▶ _Your goal_: Your response should reproduce every line of the entries that contains the word "Screen".
(Beginning of Source information)
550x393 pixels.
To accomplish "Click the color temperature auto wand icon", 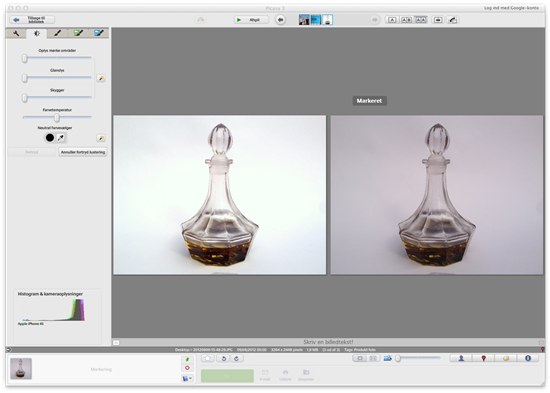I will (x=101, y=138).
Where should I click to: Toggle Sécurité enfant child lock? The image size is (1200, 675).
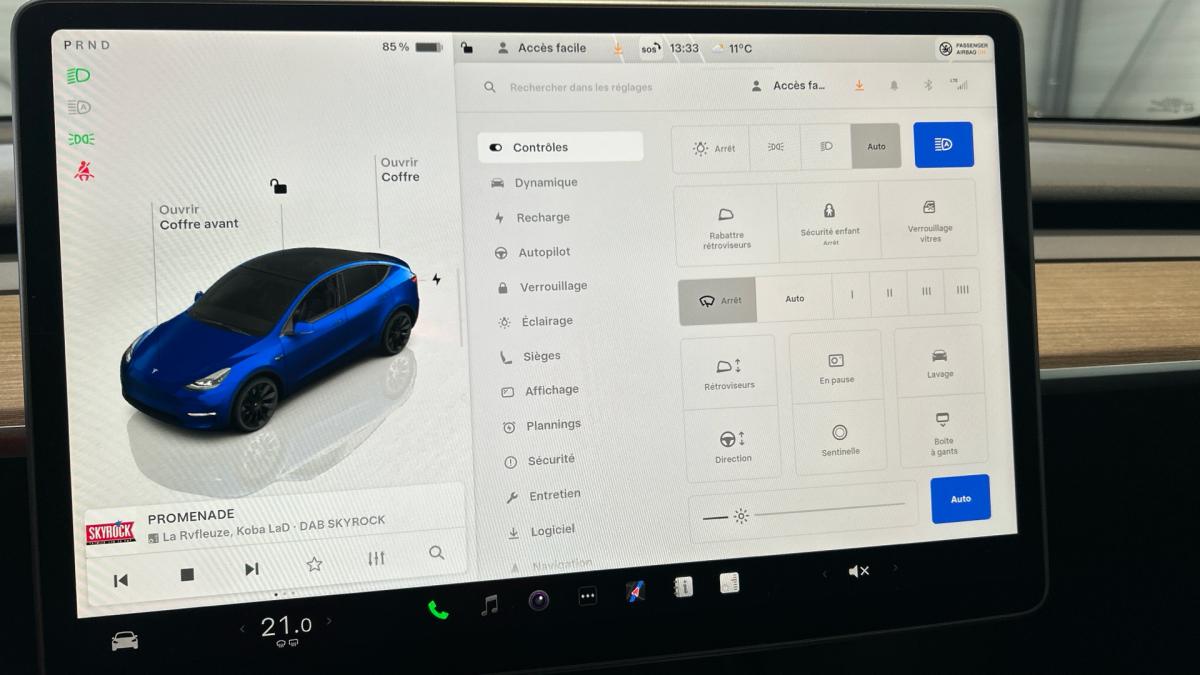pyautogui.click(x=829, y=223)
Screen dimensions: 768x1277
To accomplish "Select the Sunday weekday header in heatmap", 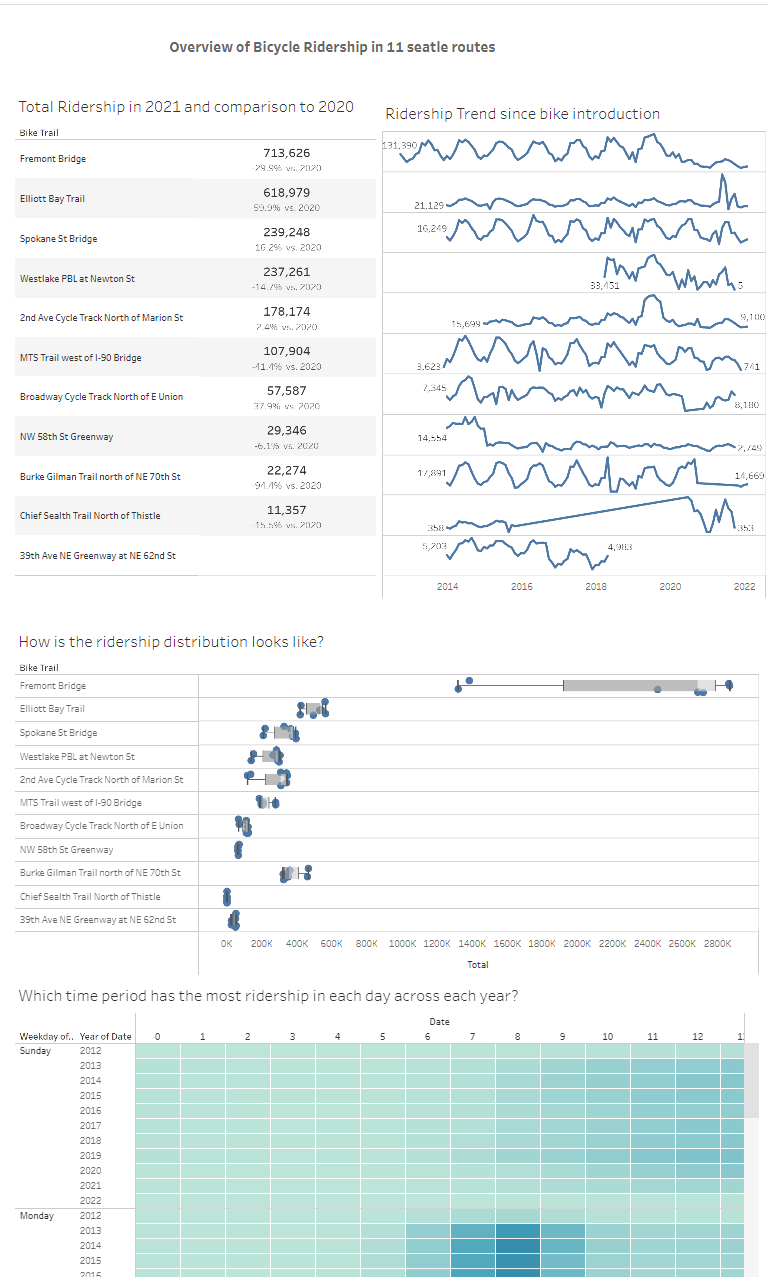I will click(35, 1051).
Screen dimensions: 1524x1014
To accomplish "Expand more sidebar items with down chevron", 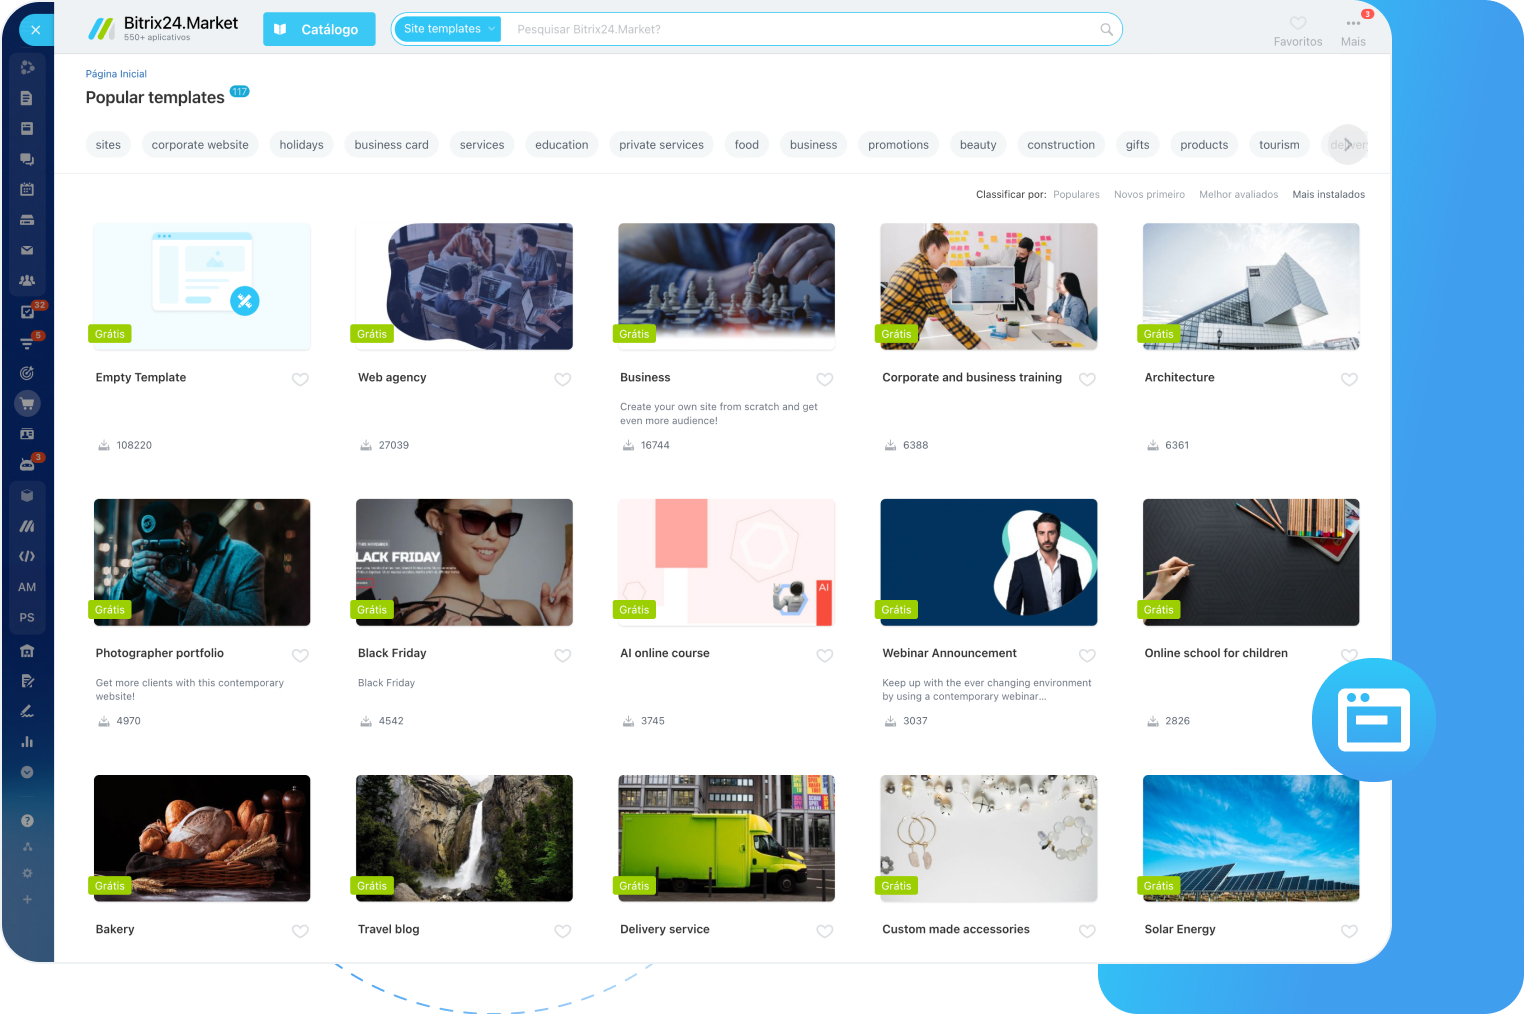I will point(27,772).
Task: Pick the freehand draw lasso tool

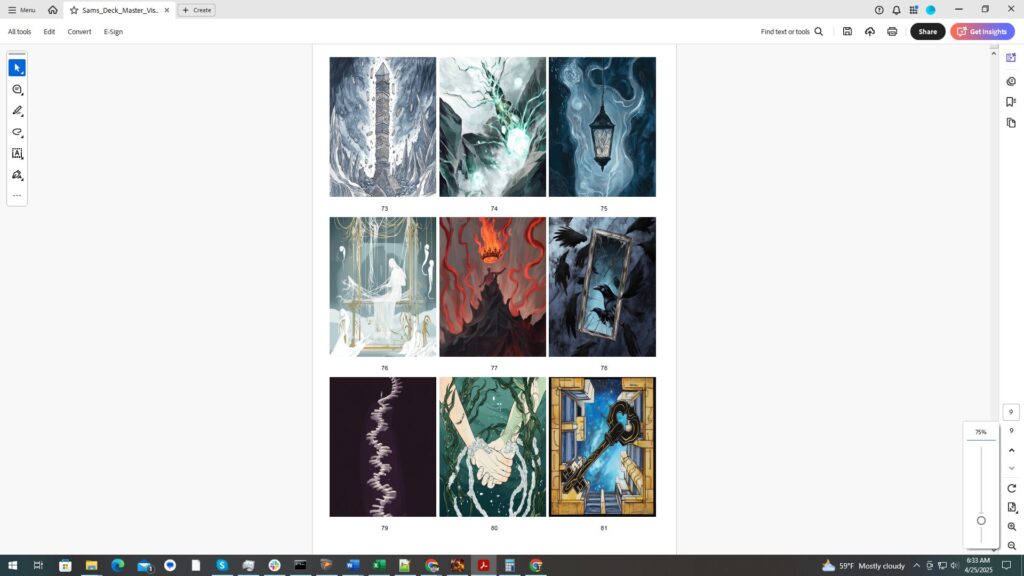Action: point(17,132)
(End of Source information)
▶ _Task output_:
Screen dimensions: 768x1277
Screen dimensions: 1524x1014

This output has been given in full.